ORF.at berichtet:” In den drei Monaten nach der Ankündigung zum Ausstieg aus dem INF-Abrüstungsvertrag haben die USA nach Angaben von Aktivisten für mehr als eine Milliarde Dollar neue Raketen bestellt. Mit sechs Rüstungsfirmen wurden Verträge in Höhe von 1,1 Milliarden Dollar (rund 980 Mio. Euro) abgeschlossen, wie die Internationale Kampagne zur Abschaffung von Atomwaffen (ICAN) heute mitteilte.” Interessant auch die Details: “Der US-Rüstungshersteller Rytheon strich den Angaben von ICAN zufolge mit 44 Verträgen über 537 Millionen Dollar den größten Gewinn ein. Lockheed Martin bekam 36 Aufträge für 268 Millionen Dollar und Boeing vier Aufträge für 254 Millionen Dollar.” – Sittliche Empörung ist ja wohlfeil, aber wenn man über Wirtschaft berichtet, empfiehlt es sich, Umsatz von Gewinn unterscheiden zu können. Denn welches Unternehmen mit welchem Auftrag unter dem Strich welchen Gewinn machen wird oder auch nicht, wissen wir schlicht und einfach nicht.

 

 

4 comments

  1. Rizzo C.

    Die sittliche Empörung relativiert sich auch dadurch, weil beispielsweise Aufträge für Boeing über 254 Millionen Dollar zwar recht nett sind, aber gerade mal 0,2% von Boeings Umsatz im Jahr 2018 ausmachen. Alleine Boeings Gewinn 2018 betrug das 41-fache dieses Auftragswerts.

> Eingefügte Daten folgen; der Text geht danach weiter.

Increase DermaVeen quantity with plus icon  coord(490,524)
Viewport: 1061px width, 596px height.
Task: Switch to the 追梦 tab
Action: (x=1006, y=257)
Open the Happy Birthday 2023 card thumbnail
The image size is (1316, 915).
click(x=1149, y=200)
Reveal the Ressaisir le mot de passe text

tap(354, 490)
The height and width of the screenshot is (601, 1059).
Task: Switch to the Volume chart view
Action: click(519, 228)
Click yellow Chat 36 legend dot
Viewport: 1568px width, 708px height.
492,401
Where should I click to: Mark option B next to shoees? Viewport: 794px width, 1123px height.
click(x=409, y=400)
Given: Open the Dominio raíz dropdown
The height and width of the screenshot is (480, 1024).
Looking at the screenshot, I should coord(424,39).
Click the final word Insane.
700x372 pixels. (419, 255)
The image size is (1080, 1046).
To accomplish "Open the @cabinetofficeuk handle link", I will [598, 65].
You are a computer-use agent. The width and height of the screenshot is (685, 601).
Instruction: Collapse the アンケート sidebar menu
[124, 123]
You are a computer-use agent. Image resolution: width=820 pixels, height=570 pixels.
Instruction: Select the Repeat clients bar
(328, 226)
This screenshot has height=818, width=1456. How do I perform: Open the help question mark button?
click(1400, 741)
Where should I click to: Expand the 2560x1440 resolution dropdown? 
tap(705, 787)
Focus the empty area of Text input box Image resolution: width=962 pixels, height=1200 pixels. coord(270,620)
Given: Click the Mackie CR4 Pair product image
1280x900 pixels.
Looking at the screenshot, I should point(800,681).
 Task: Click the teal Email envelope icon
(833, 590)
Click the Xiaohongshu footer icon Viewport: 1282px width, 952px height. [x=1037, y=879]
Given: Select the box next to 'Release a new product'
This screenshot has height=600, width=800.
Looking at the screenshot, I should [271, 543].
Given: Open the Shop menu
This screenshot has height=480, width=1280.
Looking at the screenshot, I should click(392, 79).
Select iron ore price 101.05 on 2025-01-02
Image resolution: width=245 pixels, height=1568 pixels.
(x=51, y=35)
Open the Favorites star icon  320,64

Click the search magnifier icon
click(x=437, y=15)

    http://www.airliners.de/jahreszahlen-boeing-gewinnprognose/48656
    Im abgelaufenen Jahr [2018] kletterte Boeings Umsatz um acht Prozent auf rund 101,1 Milliarden Dollar (umgerechnet etwa 88,4 Milliarden Euro) nach oben. Der Überschuss stieg um fast ein Viertel auf fast 10,5 Milliarden Dollar (9,2 Milliarden Euro) und übertraf damit klar die Erwartungen von Analysten.

  2. Thomas F.

    Für unsere Lehrmeister am Küniglberg reicht es auf ‘die Konzerne’ hinzudreschen, so wie ja auch die SPÖ in ihrer akutellen Werbecampagne. Wie wäre es, wenn wir ‘die Konzerne’ einfach zusperren – verbieten, so wie es die Sozialisten so gerne leichtfertig tun bei allem, was sie in ihrer schlichten Denke nicht unterzubringen vermögen? Dumm nur, dass die Unternehmensgruppe genau die unternehmerische Rechtsform ist, in deren Dienstnehmerschaft die Roten ihr treuestes Stimmvolk sehen. Insbesonders dienstfreigestellte Betriebsräte gäbe es dann plötzlich sehr wenige – die eifrigsten Agitatoren für jegliche Art von geschützen Werkstätten und Zwangsmitgliedschaften.

  3. sokrates9

    ThomasF@ Der Jusochef in Deutschland schlägt gerade vor alle Konzerne zu verstaatlichen!
    Dank der neuen Mittelschulen in denen soziale Kompetenz Priorität hat, ist das wirtschaftliche Grundwissen auf Kindergartenniveau geschrumpft!

  4. Falke

    Dabei hält sich der ORF einige (wohl hochbezahlte!) Wirtschaftsexperten, die uns im Mittagsjournal u.a. immer die Börsenkurse erklären. Ob diese “Experten” vielleicht den Unterschied zwischen Umsatz und Gewinn kennen?